単なる思考実験のはずだったのに、推論を重ねていくうちに、実際に「九マイルもの……」を話した人物が、どこから歩いてきたか、何時頃に歩いたのか、そしてなぜその時間に歩く必要があったのか。次々と推論を繰り広げていくニコラス・ウェルト教授。そして、その推論に当てはまる場所や理由が次々と浮かんでくる。少しのヒントしかなかったジグゾーパズルが1枚、また1枚とピタッピタッとハマっていく快感。
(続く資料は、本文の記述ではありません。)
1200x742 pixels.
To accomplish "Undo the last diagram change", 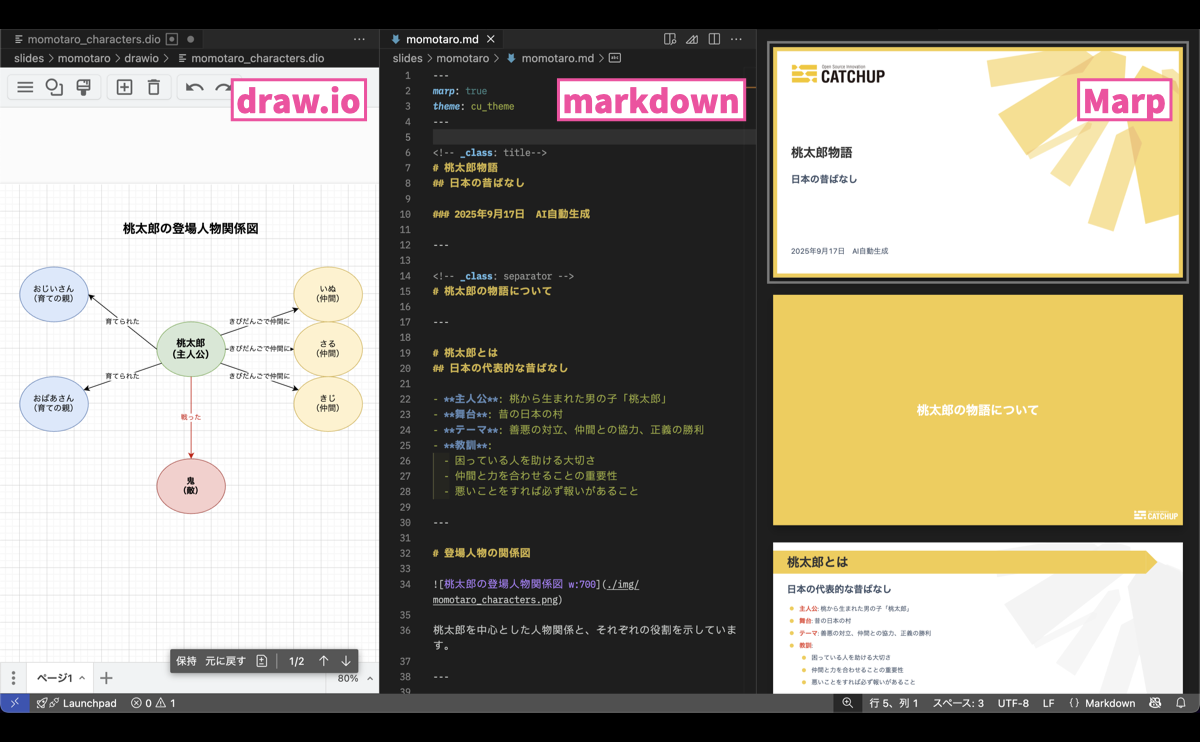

人間の頭を使うことで、少しのヒントからでも、その背後にある事実に到達しうる。その事実に感動すら覚えた作品です。いや、小説なのはもちろんわかってますが、こんな風に思考することができたらきっと気持ちいいことでしょう。
そこで、先程のコーラの女性について考えてみると、
「なんでこうなったー!」
と叫んでいることから、予想してなかった出来事だと考えられる。予想してたら「ちくしょー! 重いー!」とだけ言うだろうし、そもそも予想してたなら、かんたんに持ち帰れる分量だけ買うよね。
500mlのペットボトルが100本は、いくら特価だったとしても一度に買うには多すぎる。1ケース24本だとすると約5ケース。自転車で買いに来るにはちょっと多すぎる。
となるとやはり、思いもしない事態が発生して、急遽100本近くのコーラを強制的に持ち帰ることになった、と考えるほうが自然だ。でもその理由とはなんだろう?
その日は、その女性の誕生日で、たまたま激安スーパーで知り合い数人に会い、コーラ好きの彼女のためにそれぞれが1ケースづつ購入してくれた? だとすると、ありがた迷惑で困ってしまうな。
元々、コーラを1ケースだけ買うつもりでお店に来たのに、今だけタイムサービスで5ケース一気に買うと80%OFFと言われて、つい買ってしまった? 自分の意志の弱さというか、舞い上がって買ってしまった自分自身に対して「どうしてこうなったー!?」と叫んでいたのか?
もしくは、お店で福引をやっていて、3等のコーラ1年分があたっちゃったとか? 本来は365本あたったんだけど、自転車のかごに詰めるだけ詰めて逃げ出して来たとか? 本当は1等の温泉旅行を目指していたのに3等だったことに対して「どうしてこうなったー!?」なのか?
うーん、わからない。私の力ではこの辺りが限界だ。どなたか、ニコラス・ウェルト教授に負けない推論力をお持ちの方がいらっしゃったら、ぜひこの謎を解いてみて欲しい。
わからなくても、こんな風に考えてるだけでも十分に楽しいのだが。